Facebook challenged the estate Plaintiffs' complaint on both procedural and substantive grounds. First, Facebook moved to dismiss for lack of personal jurisdiction. This argument failed for a number of reasons, and primarily because Facebook, as a Delaware corporation with a principal place of business in California, had the required contacts with the United States.

Moving to the merits, the estate Plaintiffs' primary argument was that Facebook provided "material support" to terrorists by providing account access, "coupled with Facebook's refusal to use available resources ... to identify and shut down Hamas [ ] accounts." Facebook moved to dismiss under the "Good Samaritan" provision.
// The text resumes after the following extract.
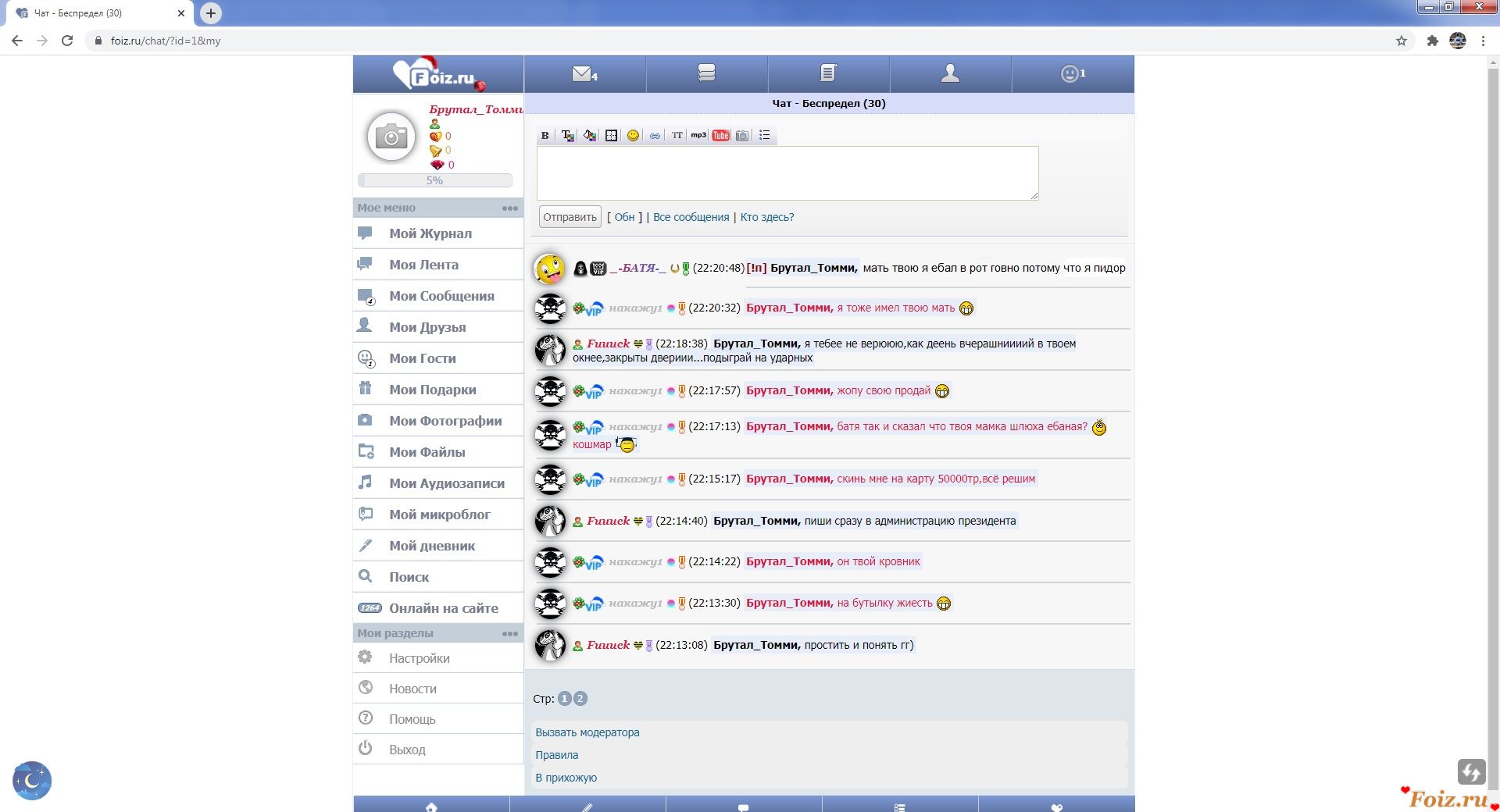
Task: Open the profile user tab in header
Action: pyautogui.click(x=950, y=74)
Estate plaintiffs did not contest that Facebook is a (1) a "provider or user of an interactive computer service"; and (2) the claim is based on information provided by another information content provider, i.e. the Hamas supporting users.
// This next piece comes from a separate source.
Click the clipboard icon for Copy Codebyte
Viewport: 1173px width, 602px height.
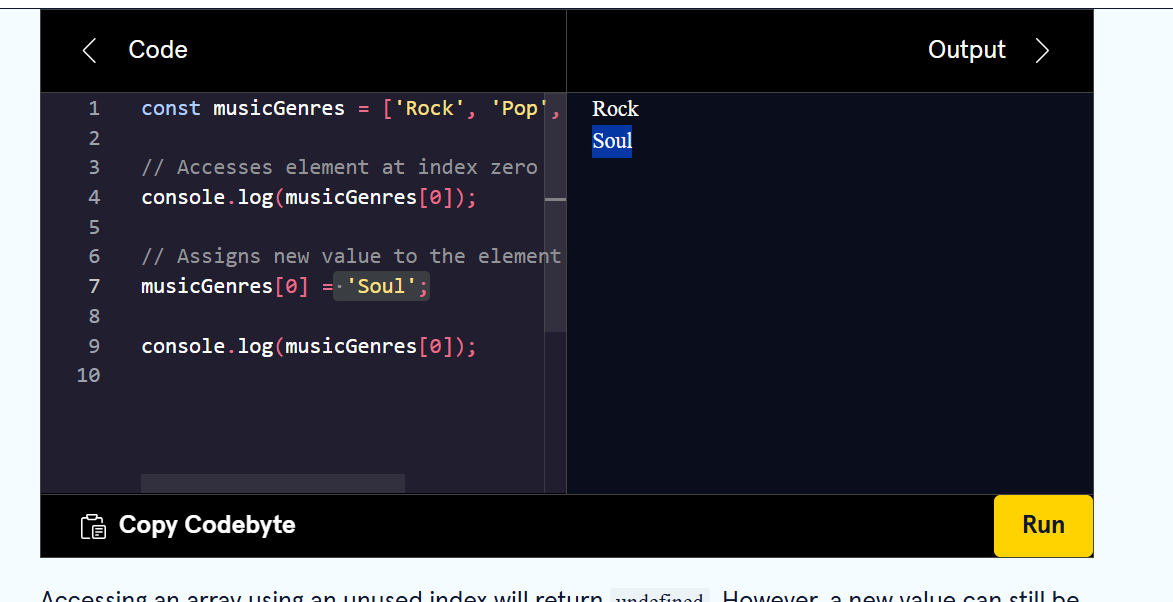[93, 526]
Estate plaintiffs contested the third element of the "Good Samaritan" test, that it treated Facebook as a "publisher or speaker" of the Hamas users odious views. Again, Facebook moved to dismiss for failure to state a claim.

The court agreed and dismissed plaintiffs' justification for the inapplicability of the CDA's expansive immunity, even after affording plaintiffs "the most generous reading of their allegations." Rather, the allegations against Facebook, which were not content-neutral, placed it
"squarely within the coverage of Section 230(c)(1)'s immunity. The court held that Plaintiffs' distinction between "policing accounts" and "policing content" to be a distinction without a difference in the context of Section 230(c)(1) immunity because "Facebook's choices as to who may use its platform are inherently bound up in its decisions as to what may be said on its platform," which is a "necessarily antecedent editorial decision" epitomizing the role of a "publisher or speaker." See F.T.C. v. LeadClick Media, LLC, 838 F.3d 158 (2d Cir. 2016).

The court also rejected estate plaintiffs' claims that Facebook merely provided a content-neutral account to its users, which would exclude Facebook from the characterization as a "publisher or speaker," as the causation element (and thus resulting liability) relied on content posted on Facebook by Hamas to incite and encourage attacks against these plaintiffs, not its use of Facebook. Since the gravamen of estate plaintiffs' complaint was not harm inflicted by Hamas's ability to obtain Facebook accounts, but rather its use of Facebook's platform for, among other things, "recruiting, planning [and] inciting terrorists attacks," Facebook's role in publishing this harmful and offensive content inherently endeavored to hold it liable as the publisher or speaker of the content provided by Hamas. Accordingly, Facebook's motion was to dismiss was granted without prejudice.

The content of this article is intended to provide a general guide to the subject matter. Specialist advice should be sought about your specific circumstances.